TASK TO CARRY OUT:
Below are the records; locate each line with the word "computer" and copy it.

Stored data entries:
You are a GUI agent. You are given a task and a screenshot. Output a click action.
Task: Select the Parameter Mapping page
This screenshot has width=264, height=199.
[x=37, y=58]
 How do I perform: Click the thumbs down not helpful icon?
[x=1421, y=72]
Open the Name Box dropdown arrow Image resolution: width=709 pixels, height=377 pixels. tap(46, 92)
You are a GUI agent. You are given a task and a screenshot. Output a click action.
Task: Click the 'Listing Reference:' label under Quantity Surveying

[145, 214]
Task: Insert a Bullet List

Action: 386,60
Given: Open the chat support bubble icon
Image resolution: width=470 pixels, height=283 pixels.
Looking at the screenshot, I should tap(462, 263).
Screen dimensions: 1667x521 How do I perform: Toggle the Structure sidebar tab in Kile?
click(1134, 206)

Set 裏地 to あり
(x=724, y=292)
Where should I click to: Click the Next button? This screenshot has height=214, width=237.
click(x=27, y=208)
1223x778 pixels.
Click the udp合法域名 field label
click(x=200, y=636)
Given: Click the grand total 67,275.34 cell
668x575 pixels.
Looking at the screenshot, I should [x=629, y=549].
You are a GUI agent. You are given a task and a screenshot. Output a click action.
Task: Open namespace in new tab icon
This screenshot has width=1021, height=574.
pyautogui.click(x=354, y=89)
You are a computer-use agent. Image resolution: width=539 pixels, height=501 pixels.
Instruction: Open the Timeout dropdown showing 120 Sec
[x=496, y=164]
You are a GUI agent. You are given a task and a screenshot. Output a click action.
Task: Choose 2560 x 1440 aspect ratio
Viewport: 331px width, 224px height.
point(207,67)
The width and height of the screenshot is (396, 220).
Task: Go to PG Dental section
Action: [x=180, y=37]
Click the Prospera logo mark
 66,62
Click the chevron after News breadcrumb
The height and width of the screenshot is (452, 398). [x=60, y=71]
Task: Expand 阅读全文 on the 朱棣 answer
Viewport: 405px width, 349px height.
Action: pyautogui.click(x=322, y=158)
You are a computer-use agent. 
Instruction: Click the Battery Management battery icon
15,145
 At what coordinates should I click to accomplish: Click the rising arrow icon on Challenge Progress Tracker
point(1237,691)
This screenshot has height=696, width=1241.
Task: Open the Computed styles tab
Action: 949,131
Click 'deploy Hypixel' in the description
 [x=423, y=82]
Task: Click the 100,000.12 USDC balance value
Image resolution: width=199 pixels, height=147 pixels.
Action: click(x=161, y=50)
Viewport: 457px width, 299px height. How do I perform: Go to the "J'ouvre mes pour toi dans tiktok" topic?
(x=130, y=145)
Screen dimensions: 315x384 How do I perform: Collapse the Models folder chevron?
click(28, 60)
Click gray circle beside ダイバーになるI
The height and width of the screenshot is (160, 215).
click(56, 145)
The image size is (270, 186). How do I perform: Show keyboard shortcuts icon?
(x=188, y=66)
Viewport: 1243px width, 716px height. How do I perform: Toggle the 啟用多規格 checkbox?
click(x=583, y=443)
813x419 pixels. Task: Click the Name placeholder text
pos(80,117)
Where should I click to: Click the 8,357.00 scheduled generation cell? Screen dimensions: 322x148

ANSWER BELOW:
You are a computer-use agent. Image resolution: width=539 pixels, height=501 pixels.
You are a computer-use agent. 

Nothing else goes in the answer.